Van de Putte argued forcefully and without success to change the bill. She charged that anti-abortion activists seem eager to support the fetus until it is out of the womb, but not afterward.

“It’s our responsibility to protect that child once the child is born, too,” and not drastically cut the budgets for things like pre-kindergarten and vaccinations, she said. “We seem to worship what we cannot see, but as soon as that baby is born, oh no, government doesn’t want to be intrusive.”

Another Democrat, John Whitmire of Houston, told Patrick, “What you’re doing is making a very tough decision more painful, scarring women in some instances.”

“If those aborted souls were in the gallery right now,” Patrick asked Whitmire, “what would you say to them?”

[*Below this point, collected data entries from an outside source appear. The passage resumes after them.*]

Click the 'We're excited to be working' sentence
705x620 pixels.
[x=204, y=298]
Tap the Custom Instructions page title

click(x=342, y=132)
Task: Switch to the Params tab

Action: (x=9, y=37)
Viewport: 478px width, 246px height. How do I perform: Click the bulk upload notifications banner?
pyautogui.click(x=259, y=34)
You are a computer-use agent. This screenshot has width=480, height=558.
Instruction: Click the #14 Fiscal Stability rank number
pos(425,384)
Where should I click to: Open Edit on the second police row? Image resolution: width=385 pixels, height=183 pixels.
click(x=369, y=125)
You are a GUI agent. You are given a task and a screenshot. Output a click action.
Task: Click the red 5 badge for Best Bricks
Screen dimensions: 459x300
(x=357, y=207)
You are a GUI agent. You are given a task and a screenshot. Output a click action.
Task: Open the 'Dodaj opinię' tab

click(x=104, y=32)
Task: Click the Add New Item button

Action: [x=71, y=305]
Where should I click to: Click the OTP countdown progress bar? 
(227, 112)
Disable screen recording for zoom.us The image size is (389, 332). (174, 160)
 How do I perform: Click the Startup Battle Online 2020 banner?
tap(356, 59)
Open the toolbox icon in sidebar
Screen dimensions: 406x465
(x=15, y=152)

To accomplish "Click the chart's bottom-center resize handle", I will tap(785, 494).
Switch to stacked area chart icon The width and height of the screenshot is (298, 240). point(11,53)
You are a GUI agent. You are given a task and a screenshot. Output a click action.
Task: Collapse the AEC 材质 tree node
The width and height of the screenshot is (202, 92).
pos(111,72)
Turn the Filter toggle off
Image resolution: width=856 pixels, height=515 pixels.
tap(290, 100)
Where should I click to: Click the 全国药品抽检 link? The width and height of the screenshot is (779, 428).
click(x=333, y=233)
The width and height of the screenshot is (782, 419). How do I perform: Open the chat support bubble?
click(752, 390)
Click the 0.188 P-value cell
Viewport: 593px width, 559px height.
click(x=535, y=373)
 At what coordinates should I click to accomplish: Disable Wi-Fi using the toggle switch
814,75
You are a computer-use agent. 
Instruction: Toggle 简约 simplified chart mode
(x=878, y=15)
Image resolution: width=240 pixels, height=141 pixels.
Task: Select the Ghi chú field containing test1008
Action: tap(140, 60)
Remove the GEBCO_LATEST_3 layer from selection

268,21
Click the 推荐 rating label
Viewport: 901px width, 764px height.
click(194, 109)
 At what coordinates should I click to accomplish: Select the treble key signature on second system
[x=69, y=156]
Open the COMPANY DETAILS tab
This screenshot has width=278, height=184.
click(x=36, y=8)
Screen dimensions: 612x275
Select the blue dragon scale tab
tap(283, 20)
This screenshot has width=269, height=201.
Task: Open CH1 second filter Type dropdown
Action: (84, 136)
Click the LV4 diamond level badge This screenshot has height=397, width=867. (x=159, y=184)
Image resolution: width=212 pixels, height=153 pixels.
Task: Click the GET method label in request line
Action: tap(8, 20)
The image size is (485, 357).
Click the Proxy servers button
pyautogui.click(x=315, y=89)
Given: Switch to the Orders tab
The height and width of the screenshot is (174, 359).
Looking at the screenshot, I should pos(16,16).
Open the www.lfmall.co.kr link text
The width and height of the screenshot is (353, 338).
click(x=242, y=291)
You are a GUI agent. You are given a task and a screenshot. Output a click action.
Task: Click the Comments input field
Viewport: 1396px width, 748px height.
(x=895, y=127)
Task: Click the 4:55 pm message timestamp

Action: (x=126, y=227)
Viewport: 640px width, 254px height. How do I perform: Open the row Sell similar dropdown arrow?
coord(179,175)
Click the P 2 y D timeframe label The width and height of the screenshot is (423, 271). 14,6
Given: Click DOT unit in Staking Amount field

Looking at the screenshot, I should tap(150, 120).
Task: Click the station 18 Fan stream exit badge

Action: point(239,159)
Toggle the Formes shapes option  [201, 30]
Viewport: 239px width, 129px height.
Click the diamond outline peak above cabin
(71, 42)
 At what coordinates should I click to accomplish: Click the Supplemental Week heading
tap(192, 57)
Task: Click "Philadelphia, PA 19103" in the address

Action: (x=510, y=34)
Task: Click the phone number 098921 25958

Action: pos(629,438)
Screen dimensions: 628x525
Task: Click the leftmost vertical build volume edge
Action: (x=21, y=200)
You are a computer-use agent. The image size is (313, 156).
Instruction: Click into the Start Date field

“Just because I represent a pro-choice view does not mean that I’m pro-abortion,” Whitmire said. “It means as a father of two daughters, I want them to control their own bodies and make their own intelligent and rational decisions.”

At one point, Van de Putte asked Patrick, “What happens if a woman gets up and refuses to listen [to what the doctor is required to tell her]?”

“Nothing happens,” Patrick replied. “I can’t control a woman tuning her doctor out. It’s probably a 15-second explanation.”

(The form and the exact language of SB 16 can be found online at www.capitol.state.tx.us/tlodocs/82R/billtext/pdf/SB00016E.pdf#navpanes=0.)